--- START ---
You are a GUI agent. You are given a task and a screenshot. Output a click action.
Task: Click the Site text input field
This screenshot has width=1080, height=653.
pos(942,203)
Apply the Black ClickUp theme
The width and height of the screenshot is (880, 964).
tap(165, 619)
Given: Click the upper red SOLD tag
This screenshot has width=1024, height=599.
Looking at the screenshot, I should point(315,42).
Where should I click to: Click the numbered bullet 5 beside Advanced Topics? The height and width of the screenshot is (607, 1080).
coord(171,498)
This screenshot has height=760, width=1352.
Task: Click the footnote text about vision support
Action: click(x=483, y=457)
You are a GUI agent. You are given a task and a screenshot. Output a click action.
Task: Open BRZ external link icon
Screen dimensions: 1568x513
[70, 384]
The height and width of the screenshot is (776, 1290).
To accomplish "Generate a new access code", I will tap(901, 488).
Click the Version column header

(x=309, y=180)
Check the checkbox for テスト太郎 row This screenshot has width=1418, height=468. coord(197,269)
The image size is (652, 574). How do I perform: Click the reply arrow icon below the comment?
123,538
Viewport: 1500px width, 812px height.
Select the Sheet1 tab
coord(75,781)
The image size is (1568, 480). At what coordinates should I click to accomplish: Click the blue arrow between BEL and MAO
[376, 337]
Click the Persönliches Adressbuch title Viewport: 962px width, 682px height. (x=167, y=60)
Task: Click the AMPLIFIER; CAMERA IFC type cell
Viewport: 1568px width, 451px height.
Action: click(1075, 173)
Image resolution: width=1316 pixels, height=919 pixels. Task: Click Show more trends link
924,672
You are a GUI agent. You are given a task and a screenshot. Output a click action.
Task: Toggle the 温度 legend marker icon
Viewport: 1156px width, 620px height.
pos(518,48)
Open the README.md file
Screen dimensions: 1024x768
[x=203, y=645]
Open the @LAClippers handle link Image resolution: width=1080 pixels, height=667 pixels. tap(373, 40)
--- END ---
WHAT THIS TASK INVOLVES: Copy out each entry once more, character for character.

FINISHED EXERCISE:
You are a GUI agent. You are given a task and a screenshot. Output a click action.
Task: Click the Site text input field
This screenshot has width=1080, height=653.
pos(942,203)
Apply the Black ClickUp theme
The width and height of the screenshot is (880, 964).
tap(165, 619)
Given: Click the upper red SOLD tag
This screenshot has width=1024, height=599.
Looking at the screenshot, I should point(315,42).
Where should I click to: Click the numbered bullet 5 beside Advanced Topics? The height and width of the screenshot is (607, 1080).
coord(171,498)
This screenshot has height=760, width=1352.
Task: Click the footnote text about vision support
Action: click(x=483, y=457)
You are a GUI agent. You are given a task and a screenshot. Output a click action.
Task: Open BRZ external link icon
Screen dimensions: 1568x513
[70, 384]
The height and width of the screenshot is (776, 1290).
To accomplish "Generate a new access code", I will tap(901, 488).
Click the Version column header

(x=309, y=180)
Check the checkbox for テスト太郎 row This screenshot has width=1418, height=468. coord(197,269)
The image size is (652, 574). How do I perform: Click the reply arrow icon below the comment?
123,538
Viewport: 1500px width, 812px height.
Select the Sheet1 tab
coord(75,781)
The image size is (1568, 480). At what coordinates should I click to accomplish: Click the blue arrow between BEL and MAO
[376, 337]
Click the Persönliches Adressbuch title Viewport: 962px width, 682px height. (x=167, y=60)
Task: Click the AMPLIFIER; CAMERA IFC type cell
Viewport: 1568px width, 451px height.
Action: click(1075, 173)
Image resolution: width=1316 pixels, height=919 pixels. Task: Click Show more trends link
924,672
You are a GUI agent. You are given a task and a screenshot. Output a click action.
Task: Toggle the 温度 legend marker icon
Viewport: 1156px width, 620px height.
pos(518,48)
Open the README.md file
Screen dimensions: 1024x768
[x=203, y=645]
Open the @LAClippers handle link Image resolution: width=1080 pixels, height=667 pixels. tap(373, 40)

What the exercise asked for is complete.